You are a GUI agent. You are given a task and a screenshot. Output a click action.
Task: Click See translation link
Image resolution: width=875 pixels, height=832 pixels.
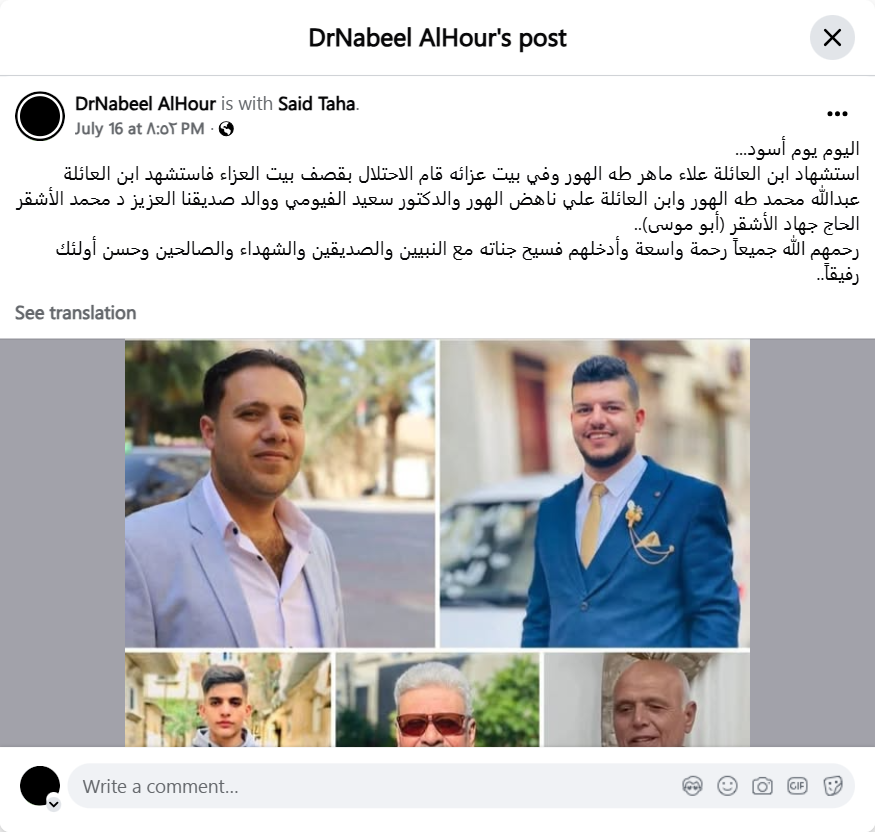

+---+

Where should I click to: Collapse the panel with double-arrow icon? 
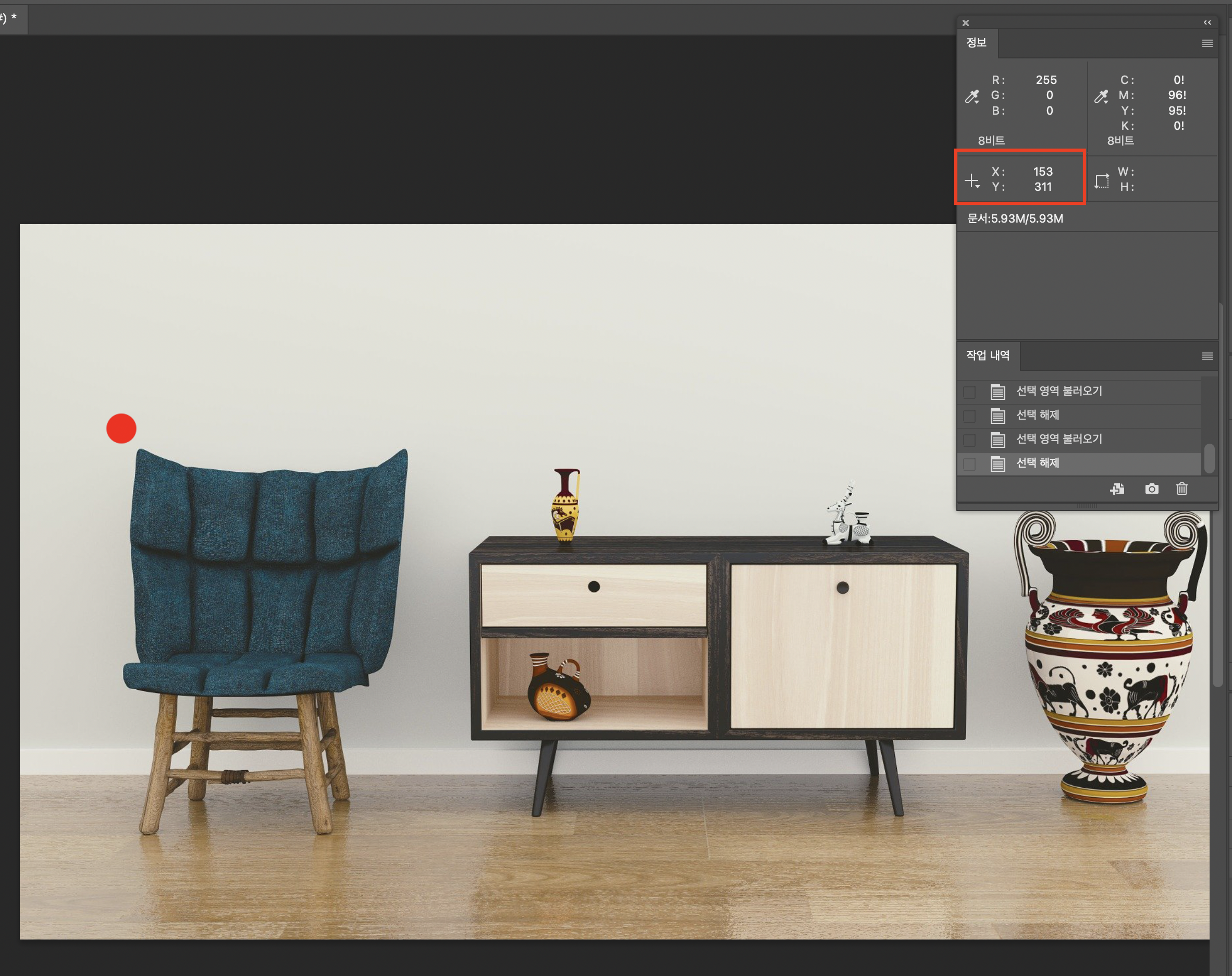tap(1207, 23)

+---+

Your goal:
Reproduce the rows exactly, from the line with "You are a GUI" up to and including the line with "Image resolution: width=875".

The result:
You are a GUI agent. You are given a task and a screenshot. Output a click action.
Task: Click See translation link
Image resolution: width=875 pixels, height=832 pixels.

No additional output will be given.